Data for this exercise below:

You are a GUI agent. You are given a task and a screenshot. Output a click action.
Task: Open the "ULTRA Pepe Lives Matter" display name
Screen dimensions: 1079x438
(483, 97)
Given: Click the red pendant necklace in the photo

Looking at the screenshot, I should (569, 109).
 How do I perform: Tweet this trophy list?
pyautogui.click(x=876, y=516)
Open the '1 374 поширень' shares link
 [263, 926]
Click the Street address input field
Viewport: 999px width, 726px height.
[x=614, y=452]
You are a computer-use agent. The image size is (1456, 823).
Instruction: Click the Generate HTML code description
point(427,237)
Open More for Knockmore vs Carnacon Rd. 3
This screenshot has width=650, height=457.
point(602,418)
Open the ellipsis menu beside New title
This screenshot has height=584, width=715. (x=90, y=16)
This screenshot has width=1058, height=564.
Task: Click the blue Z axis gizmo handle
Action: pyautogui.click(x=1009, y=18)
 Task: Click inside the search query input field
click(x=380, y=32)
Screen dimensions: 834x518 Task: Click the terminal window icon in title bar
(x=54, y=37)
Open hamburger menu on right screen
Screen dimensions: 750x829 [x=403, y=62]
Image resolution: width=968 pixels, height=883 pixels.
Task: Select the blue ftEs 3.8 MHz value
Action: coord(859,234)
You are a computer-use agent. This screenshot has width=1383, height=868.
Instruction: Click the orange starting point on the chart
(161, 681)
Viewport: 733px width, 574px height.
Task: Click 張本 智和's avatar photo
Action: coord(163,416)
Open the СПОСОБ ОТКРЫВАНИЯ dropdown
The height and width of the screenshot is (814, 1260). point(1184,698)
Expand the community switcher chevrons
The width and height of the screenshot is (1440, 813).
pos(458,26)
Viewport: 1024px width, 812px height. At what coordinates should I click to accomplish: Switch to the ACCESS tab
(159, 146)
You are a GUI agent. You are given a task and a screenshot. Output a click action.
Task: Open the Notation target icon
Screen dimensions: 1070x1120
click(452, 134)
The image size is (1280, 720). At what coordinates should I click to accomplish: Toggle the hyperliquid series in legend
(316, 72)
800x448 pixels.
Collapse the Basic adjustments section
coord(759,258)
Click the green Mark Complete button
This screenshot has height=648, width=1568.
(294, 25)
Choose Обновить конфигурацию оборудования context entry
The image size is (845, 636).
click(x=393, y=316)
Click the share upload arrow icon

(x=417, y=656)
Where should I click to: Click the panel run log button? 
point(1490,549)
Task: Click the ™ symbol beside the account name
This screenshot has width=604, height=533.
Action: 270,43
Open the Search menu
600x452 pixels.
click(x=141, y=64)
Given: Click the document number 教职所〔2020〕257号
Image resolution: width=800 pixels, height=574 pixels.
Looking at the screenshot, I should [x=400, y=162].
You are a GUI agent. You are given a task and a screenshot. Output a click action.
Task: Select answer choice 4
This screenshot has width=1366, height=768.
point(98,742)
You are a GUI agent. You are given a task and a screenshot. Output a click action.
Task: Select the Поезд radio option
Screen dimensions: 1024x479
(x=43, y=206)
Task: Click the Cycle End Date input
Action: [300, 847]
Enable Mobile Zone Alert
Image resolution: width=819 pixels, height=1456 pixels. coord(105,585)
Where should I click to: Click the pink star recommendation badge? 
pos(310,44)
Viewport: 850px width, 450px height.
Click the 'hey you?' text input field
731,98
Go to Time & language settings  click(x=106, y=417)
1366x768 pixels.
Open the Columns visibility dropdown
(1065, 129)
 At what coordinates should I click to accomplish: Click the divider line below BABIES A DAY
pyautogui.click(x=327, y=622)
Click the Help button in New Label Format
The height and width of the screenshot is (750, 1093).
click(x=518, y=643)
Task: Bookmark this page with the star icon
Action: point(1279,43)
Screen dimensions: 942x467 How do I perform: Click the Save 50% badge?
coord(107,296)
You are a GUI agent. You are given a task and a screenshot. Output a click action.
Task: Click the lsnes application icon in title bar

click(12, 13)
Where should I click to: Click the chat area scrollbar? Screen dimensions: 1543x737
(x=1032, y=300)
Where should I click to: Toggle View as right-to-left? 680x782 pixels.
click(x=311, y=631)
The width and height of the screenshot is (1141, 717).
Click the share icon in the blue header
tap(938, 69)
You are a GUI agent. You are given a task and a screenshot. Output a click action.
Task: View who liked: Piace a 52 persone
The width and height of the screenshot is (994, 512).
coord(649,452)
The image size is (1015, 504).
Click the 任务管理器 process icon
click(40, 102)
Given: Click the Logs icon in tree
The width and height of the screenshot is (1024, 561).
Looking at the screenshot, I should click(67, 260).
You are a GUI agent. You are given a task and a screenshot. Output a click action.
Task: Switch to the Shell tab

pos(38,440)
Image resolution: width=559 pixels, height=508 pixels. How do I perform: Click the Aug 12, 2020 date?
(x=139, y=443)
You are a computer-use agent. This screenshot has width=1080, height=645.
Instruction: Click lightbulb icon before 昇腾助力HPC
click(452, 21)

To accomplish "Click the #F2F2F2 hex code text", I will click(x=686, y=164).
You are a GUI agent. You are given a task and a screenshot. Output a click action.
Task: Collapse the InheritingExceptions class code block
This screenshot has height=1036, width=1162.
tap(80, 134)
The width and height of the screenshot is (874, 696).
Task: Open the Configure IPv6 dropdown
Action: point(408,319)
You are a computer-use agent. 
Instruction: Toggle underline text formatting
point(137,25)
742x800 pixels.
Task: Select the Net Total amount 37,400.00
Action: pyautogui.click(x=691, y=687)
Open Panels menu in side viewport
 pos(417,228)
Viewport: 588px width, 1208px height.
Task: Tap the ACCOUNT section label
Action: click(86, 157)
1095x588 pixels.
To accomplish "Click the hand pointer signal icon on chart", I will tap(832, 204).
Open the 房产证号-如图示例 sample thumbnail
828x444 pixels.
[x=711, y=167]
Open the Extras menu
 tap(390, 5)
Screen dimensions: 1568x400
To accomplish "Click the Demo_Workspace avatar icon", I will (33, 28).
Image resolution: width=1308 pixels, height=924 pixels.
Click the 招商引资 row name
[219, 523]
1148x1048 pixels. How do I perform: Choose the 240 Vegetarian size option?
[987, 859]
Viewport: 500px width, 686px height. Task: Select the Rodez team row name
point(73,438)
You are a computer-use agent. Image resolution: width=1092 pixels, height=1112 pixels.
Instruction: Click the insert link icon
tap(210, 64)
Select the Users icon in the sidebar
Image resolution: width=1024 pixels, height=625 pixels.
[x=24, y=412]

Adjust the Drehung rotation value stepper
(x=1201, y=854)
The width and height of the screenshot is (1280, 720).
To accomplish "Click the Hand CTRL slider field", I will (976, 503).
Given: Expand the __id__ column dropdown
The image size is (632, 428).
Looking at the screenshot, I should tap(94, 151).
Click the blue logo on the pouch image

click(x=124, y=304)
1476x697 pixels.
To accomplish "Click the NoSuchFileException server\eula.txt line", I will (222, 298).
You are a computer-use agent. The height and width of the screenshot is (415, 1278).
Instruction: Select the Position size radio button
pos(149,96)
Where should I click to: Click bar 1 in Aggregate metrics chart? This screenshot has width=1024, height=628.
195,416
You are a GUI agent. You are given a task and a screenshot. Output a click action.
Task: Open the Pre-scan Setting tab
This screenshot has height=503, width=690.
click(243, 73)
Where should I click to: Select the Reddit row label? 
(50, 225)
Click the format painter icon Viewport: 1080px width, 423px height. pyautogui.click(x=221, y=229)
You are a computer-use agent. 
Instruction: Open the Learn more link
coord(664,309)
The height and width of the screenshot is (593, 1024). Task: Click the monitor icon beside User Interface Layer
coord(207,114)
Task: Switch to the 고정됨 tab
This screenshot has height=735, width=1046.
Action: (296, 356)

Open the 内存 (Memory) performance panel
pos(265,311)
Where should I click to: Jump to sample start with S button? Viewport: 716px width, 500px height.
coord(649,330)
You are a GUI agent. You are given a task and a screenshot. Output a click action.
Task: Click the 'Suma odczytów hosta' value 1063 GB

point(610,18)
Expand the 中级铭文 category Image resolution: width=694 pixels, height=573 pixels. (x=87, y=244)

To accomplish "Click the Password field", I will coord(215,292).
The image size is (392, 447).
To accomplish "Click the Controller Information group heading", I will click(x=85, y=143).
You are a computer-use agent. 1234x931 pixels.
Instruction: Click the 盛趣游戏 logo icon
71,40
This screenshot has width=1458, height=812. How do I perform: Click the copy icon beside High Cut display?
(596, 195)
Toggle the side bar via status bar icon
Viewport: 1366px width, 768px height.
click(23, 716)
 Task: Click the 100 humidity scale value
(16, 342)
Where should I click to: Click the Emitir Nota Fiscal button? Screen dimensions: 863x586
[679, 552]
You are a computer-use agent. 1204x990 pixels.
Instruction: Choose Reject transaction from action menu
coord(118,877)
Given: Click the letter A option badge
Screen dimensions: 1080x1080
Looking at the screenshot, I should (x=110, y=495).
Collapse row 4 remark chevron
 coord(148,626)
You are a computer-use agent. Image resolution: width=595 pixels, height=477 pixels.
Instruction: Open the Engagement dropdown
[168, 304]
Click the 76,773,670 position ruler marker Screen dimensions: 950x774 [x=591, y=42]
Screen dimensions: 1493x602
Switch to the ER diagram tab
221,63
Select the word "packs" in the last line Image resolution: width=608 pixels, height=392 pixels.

End of Data for this exercise.

▶ [Brief]: Filter the records above for lines with "computer".

▶ [Your solution]:
You are a computer-use agent. The image size is (1456, 823).
You are a computer-use agent. This screenshot has width=1383, height=868.
You are a computer-use agent. This screenshot has width=1080, height=645.
You are a computer-use agent. 
You are a computer-use agent. Image resolution: width=1092 pixels, height=1112 pixels.
You are a computer-use agent. The height and width of the screenshot is (415, 1278).
You are a computer-use agent. 
You are a computer-use agent. 1234x931 pixels.
You are a computer-use agent. 1204x990 pixels.
You are a computer-use agent. Image resolution: width=595 pixels, height=477 pixels.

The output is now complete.